Historic district in Pennsylvania, United States

The Milanville Historic District, is a national historic district that is located in Damascus Township, Wayne County, Pennsylvania.

The Milanville Historic District is situated at the confluence of Calkins Creek and the Delaware River, with the river to the east
and New York State beyond. Wooded hills to the west form a backdrop for the community. The creek flows west-to-east along the
northern edge of the district. River Road and Route 63029 intersect at the center of the village, forming a Y-shaped
district. The district has nineteenth and early twentieth century vernacular architecture, influenced by Queen Anne, Italianate,
Greek Revival and Gothic Revival architectural styles. Buildings are wood framed, most of them built between 1850 and 1910.

It was added to the National Register of Historic Places in 1993 by Dr. Brent D. Glass.

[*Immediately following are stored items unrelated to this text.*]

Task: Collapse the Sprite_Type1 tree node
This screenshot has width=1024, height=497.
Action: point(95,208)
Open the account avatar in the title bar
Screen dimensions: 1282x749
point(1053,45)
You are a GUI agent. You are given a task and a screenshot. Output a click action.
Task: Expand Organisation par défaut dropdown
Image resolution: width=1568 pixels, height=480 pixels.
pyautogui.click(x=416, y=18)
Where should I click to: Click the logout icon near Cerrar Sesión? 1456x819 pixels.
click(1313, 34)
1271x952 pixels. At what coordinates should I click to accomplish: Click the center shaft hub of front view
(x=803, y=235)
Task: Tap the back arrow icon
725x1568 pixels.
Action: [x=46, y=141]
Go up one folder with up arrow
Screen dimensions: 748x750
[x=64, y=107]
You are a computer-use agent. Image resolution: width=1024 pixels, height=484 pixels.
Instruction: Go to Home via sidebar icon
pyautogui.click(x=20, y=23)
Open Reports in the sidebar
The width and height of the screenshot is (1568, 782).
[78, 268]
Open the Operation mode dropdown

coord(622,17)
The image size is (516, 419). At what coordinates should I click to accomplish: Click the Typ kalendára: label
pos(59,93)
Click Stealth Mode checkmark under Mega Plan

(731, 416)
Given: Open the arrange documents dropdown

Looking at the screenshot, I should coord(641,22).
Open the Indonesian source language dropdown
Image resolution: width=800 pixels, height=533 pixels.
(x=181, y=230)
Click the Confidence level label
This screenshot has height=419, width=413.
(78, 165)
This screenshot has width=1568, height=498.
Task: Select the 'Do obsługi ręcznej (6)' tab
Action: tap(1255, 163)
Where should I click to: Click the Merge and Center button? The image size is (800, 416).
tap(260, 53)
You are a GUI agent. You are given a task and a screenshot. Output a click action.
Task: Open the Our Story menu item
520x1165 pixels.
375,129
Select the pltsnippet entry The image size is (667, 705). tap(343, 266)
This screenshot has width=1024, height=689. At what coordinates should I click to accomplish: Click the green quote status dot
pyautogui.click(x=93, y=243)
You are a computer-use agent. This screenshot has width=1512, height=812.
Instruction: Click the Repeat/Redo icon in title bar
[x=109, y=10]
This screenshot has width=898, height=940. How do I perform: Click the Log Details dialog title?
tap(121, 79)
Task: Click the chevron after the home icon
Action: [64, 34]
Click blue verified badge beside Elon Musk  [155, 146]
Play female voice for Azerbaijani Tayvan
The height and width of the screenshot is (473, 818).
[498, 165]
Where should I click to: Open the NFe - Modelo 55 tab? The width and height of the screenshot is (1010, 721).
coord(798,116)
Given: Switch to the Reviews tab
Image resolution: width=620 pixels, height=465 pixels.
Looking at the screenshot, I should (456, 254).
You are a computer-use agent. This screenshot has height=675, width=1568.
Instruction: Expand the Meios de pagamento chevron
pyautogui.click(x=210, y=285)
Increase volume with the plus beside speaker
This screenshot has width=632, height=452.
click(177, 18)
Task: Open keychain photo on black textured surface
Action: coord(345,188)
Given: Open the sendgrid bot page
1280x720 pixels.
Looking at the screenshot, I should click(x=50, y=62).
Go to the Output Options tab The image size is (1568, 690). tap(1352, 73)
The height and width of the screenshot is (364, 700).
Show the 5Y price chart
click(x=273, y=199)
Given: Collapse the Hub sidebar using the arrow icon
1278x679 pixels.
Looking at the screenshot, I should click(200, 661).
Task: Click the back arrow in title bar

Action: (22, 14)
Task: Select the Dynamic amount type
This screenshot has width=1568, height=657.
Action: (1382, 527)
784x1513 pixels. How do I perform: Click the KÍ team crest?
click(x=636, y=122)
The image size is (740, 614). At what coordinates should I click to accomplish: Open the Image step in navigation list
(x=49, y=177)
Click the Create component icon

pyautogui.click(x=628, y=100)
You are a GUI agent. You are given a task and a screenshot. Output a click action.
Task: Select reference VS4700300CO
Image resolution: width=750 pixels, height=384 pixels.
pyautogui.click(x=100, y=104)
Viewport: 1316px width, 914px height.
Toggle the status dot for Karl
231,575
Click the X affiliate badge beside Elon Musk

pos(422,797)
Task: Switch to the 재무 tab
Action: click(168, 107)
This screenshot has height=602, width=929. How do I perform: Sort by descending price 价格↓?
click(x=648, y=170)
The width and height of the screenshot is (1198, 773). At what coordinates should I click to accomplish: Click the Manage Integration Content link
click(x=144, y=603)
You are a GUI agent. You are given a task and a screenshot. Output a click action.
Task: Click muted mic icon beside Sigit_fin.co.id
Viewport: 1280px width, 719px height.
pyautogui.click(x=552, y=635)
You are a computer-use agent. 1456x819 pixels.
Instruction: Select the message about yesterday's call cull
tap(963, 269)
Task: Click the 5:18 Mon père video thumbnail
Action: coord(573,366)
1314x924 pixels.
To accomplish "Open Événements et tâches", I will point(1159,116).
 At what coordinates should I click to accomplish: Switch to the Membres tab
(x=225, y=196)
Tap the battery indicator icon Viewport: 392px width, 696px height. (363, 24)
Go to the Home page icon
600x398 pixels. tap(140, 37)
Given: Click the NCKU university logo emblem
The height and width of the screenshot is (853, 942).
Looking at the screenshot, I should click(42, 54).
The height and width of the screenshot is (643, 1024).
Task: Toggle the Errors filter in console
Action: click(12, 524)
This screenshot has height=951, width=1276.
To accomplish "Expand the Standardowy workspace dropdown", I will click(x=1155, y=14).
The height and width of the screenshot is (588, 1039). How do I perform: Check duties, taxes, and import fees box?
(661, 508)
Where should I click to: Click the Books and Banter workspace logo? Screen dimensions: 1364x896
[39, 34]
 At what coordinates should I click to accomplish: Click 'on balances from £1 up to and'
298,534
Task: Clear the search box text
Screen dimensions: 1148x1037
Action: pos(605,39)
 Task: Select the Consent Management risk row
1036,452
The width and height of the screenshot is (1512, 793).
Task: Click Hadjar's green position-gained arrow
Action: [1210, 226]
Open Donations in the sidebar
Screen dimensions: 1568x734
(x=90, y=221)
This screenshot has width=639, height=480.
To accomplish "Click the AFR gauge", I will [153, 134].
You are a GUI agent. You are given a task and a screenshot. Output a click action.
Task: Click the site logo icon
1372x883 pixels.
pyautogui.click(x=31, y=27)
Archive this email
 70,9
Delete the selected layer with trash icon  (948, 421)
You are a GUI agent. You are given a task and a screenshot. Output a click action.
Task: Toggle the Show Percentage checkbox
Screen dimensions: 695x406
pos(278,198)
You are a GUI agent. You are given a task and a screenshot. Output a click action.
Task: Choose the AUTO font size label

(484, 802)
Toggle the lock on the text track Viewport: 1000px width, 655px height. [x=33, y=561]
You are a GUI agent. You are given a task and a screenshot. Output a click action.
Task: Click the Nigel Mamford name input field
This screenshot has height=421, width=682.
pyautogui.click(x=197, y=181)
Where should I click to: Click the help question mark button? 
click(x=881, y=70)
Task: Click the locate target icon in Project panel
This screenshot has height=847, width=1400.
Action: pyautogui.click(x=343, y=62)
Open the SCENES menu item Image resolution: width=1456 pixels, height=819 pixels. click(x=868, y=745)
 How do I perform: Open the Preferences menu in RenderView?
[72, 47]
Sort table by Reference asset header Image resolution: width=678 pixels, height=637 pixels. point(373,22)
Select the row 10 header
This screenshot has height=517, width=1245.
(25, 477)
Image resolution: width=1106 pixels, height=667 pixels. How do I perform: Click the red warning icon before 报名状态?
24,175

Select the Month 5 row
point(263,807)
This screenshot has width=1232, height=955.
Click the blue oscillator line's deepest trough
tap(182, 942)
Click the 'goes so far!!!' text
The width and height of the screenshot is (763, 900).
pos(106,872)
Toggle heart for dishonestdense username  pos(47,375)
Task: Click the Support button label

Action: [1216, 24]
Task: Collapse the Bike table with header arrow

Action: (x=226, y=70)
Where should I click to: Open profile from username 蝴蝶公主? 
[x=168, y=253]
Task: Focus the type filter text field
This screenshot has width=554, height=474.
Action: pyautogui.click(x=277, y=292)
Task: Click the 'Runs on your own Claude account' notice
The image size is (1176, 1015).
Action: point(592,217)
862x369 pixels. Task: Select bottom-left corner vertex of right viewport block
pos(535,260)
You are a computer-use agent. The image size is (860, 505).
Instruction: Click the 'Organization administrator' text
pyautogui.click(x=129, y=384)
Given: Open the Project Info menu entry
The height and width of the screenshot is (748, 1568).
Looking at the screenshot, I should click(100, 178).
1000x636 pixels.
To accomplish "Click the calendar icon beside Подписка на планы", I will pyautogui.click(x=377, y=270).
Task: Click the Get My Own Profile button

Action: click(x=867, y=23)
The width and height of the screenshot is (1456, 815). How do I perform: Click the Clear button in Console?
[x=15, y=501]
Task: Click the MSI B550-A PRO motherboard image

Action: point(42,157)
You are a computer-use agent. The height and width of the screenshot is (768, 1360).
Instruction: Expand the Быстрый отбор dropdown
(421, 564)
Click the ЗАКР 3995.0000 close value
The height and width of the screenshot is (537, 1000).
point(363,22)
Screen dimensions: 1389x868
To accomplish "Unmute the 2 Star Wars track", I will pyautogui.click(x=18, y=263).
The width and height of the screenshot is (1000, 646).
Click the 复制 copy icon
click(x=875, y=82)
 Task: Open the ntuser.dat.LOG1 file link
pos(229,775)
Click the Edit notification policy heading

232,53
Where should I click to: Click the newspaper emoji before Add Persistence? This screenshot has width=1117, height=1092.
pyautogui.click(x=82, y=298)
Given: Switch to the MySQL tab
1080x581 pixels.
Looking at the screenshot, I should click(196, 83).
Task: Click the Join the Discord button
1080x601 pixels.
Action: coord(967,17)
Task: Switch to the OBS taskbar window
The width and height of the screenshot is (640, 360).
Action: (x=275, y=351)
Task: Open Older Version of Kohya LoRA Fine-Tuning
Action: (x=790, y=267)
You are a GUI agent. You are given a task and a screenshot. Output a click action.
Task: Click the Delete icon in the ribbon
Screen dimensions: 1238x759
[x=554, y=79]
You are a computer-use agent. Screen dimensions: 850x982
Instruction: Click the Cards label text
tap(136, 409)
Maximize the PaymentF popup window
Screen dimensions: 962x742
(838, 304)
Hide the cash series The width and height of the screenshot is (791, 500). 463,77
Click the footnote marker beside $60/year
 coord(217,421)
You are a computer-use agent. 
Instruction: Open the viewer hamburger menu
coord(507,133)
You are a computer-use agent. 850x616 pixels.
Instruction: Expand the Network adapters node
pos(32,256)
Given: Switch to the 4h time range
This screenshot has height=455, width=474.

==History and architectural features==
Few modern buildings intrude upon the district's historic appearance. Most of non-contributing buildings in the district are outbuildings. Of the 20 major structures, residences, and commercial buildings, only six are non-contributing, resulting in the overall impression of a high ratio of contributing to noncontributing buildings. Of the 13 buildings designated as noncontributing, six of them are garages or rear outbuildings. The great majority of buildings within the district retain their simple styling, with wood-frame construction, clapboard siding, gables, and full-width front porches, and are vernacular interpretations of a variety of popular architectural styles, including Greek Revival and Queen Anne. The non-contributing outbuildings are generally wood-frame, weatherboard or novelty sided, one-story gabled buildings, used as storage sheds or garages, and located unobtrusively to the rear of contributing buildings. Their location and size, coupled with the screening of landscaping and topography, results in their having little impact on the district's overall appearance.

==National Register of Historic Places Building Inventory==

- J. Howard Beach Residence (c. 1870)
- Milanville Store (c. 1850)
- Phone Company Building (c. 1890)
- Ahearn Residence (c. 1880)
- Swendsen Residence (possibly late 19th century)
- Milanville Schoolhouse (c. 1880)
- Old Schoolhouse
- Volney Skinner House (c. 1840)
- Eli Beach House (c. 1850)
- Weston Skinner House (c. 1870)
- Frank Davis House (c. 1900)
- Ray Davis House (c. 1970s)
- Milanville Barbershop (c. 1880)
- Illman-Skinner House (c. 1910)
- Milanville Methodist Church (c. 1910)
- Arthur Holmes House (c. 1957)
- Nathan Skinner House (1815)
- trailer
- Milton Skinner House (c. 1900)
- Skinners Falls–Milanville Bridge (1902)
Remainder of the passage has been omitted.